Liang et al. applied albumin-encapsulated liposomes to the internal radioisotope therapy of breast cancer [83]. In this strategy, 131I-labeled albumin-encapsulated liposomes, a β-ray emitting agent, facilitated tumor blood vascular permeability, resulting in an enhanced passive tumor accumulation of subsequently administered macromolecules. A 131I-labeled albumin-encapsulated liposome pretreatment potentiated the antitumor effect of second-wave immune checkpoint blockade therapy based on the anti-programmed death-ligand 1 antibody, hypoxia-activated chemotherapy based on AQ4N (hypoxia-activatable drug) loaded liposomes, and photothermal therapy based on near-infrared dye loaded liposomes in 4T1 breast cancer-bearing mice.

3.4.3. Melanoma

The drug delivery capacity of albumin-encapsulated liposomes against melanoma was also examined. Zhang et al. compared the antitumor efficacy of chlorambucil-loaded albumin nanoparticle-encapsulated liposomes with chlorambucil-loaded albumin nanoparticles in B16F10 melanoma-bearing mice [76]. The results showed that the growth of the B16F10 melanoma was suppressed in heterotopic B16F10 melanoma-bearing mice that had been treated with chlorambucil-loaded albumin nanoparticle-encapsulated liposomes compared to that of chlorambucil-loaded albumin nanoparticles.

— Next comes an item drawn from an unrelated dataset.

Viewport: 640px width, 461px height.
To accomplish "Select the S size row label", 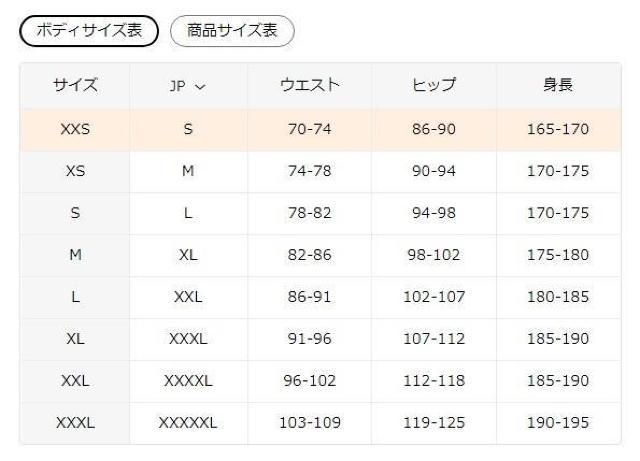I will tap(75, 213).
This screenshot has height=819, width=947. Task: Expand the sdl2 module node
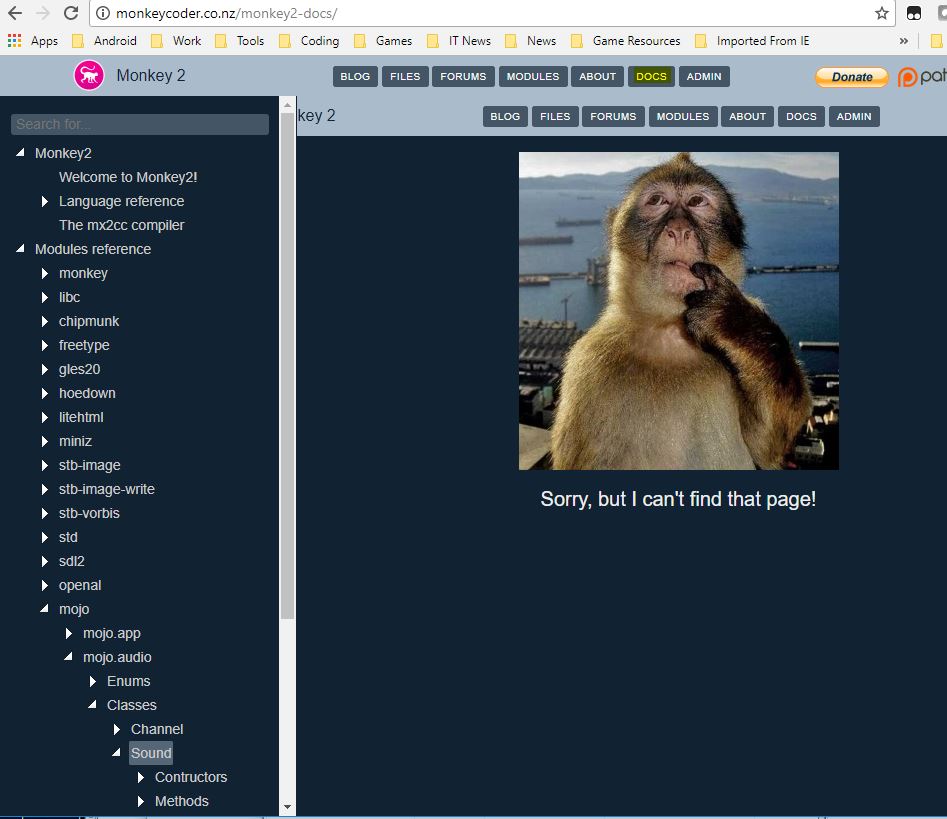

The longest survival time was observed in the chlorambucil-loaded albumin nanoparticle-encapsulated liposome group along with an antitumor effect. Another group reported, in an in vitro assay, that paclitaxel-loaded albumin nanoparticle-encapsulated liposomes inhibited the proliferation and migration of B16F10 melanoma cells more strongly than paclitaxel-loaded albumin nanoparticles [51,78]. These superior antitumor effects of albumin-encapsulated liposomes against melanoma may be associated with a higher uptake via energy- and clathrin-dependent endocytosis pathways compared to albumin nanoparticles [76].

3.4.4. Colitis

Okamoto et al. reported on the preparation of tacrolimus-albumin complex-encapsulated liposomes and examined their therapeutic efficacy against colitis induced by dextran sulfate sodium [85]. As a result, the colitis model mice that received the tacrolimus-albumin complex-encapsulated liposomes showed a slightly decreased loss of weight and colon inflammation compared to saline-treated colitis model mice. In addition, albumin-encapsulated liposomes accumulated specifically in the inflammatory site of the colon. These results indicate that albumin-encapsulated liposomes are potent drug carriers for targeting the tumor region and inflammation areas.

4. Conclusions

In the past half-century, there have been many successful examples of the use of albumin as a potent biomaterial for biomedicine, including as a carrier to deliver a wide range of drugs as well as bioactive gases to proteins [95,96,97,98,99]. Since these albumin-associated pharmaceuticals and medical preparations have several inherent problems, such as stability, the amount of drug that can be encapsulated, and targeting capacity, these issues may be compensated for by fusing with a liposome. A substantial body of scientific experimental evidence is available to show that albumin-coated liposomes and albumin-encapsulated liposomes are promising carriers for a variety of substances including genes, proteins/peptides, and hydrophobic substances. Such research shows the practical advantages of albumin-associated liposomes over general PEGylated liposomes and albumin-based DDS preparations for the delivery of hydrophobic and hydrophilic substances, the removal of immunogenetics of PEG, improved biocompatibility, and prolonged blood retention. Albumin can compensate for some of the drawbacks associated with the use of liposomes and vice versa. Although preclinical evidence for medical applications of albumin-coated liposomes and albumin-encapsulated liposomes is limited, these albumin-associated liposomes can be used as versatile carriers for treating a variety of solid cancers and inflammatory disorders. Further studies on the albumin in liposome-based DDS are warranted to expand its application as a drug delivery carrier.